Indian J Psychiatry. 2019 Jan;61(Suppl 1):S51-S57. doi: 10.4103/psychiatry.IndianJPsychiatry_519_18.
Most studies suggest that obsessive-compulsive disorder runs a chronic course. Only 40%-70% of patients respond to first-line treatment with selective serotonin reuptake inhibitors (SSRIs). The most common pharmacological strategy used in clinical practice for partial responders to SSRIs is augmentation with an atypical antipsychotic. This article aims to review the efficacy, tolerability, and comparative efficacy of antipsychotics as augmenting agents in patients who showed inadequate response to SSRIs. In addition to case reports and case series, 15 randomized controls trials, 6 meta-analyses, and 3 expert guidelines have been examined. The findings suggest that one in three SSRI nonresponders improve with antipsychotic augmentation. The presence of comorbid tics and/or schizotypal disorder may predict a better response to antipsychotic augmentation. Among antipsychotics, risperidone, and aripiprazole have the best evidence, with haloperidol being considered second in-line owing to its unfavorable side effect profile. Guidelines recommend that antipsychotics be administered at a low-to-medium dosage for a duration not exceeding 3 months, with mandatory discontinuation if there is no response. Larger studies and head-to-head trials are needed to further explore this treatment strategy.

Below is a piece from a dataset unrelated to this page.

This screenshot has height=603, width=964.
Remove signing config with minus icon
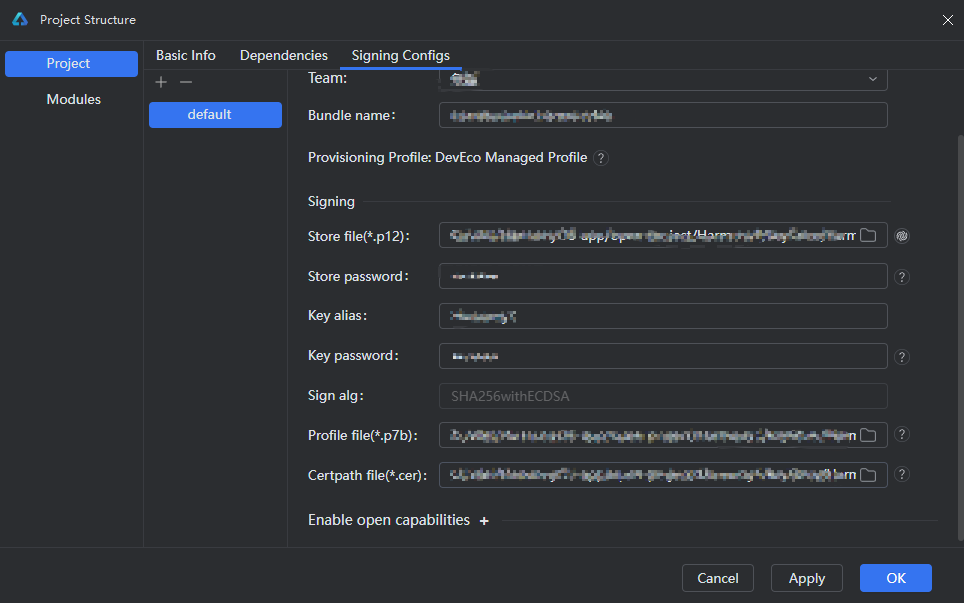click(185, 82)
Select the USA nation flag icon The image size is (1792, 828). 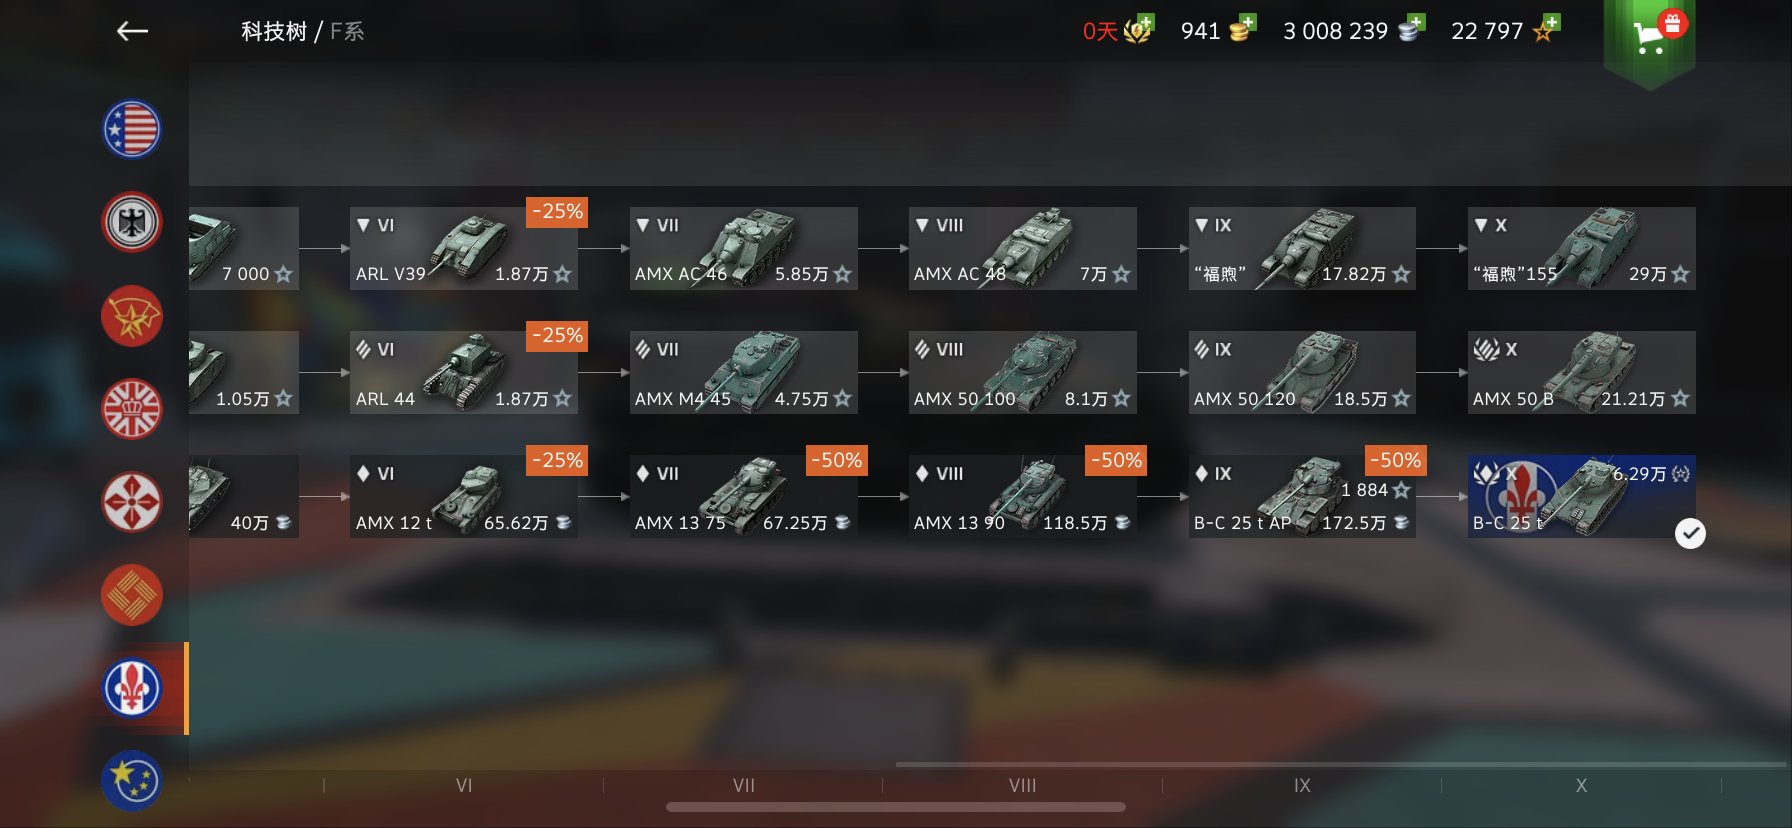tap(132, 129)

大多数研究表明,强迫症呈慢性病程。只有40%-70%的患者对一线治疗药物选择性5-羟色胺再摄取抑制剂(SSRI)有反应。临床实践中,对于对SSRI反应欠佳的患者,最常用的药物治疗策略是联用一种非典型抗精神病药物增强疗效。本文旨在综述抗精神病药物作为增效剂,用于对SSRI反应不足患者时的疗效、耐受性及疗效比较。除病例报告和病例系列外,还查阅了15项随机对照试验、6项荟萃分析和3项专家指南。结果表明,三分之一对SSRI无反应的患者联用抗精神病药物后病情改善。共病抽动症和/或分裂型障碍可能预示联用抗精神病药物增效效果更佳。在抗精神病药物中,利培酮和阿立哌唑有最充分的证据支持,氟哌啶醇因其不良副作用而被视为二线用药。指南建议,抗精神病药物应以低至中等剂量给药,持续时间不超过3个月,若无效则必须停药。需要开展更大规模的研究和直接比较试验,以进一步探索这种治疗策略。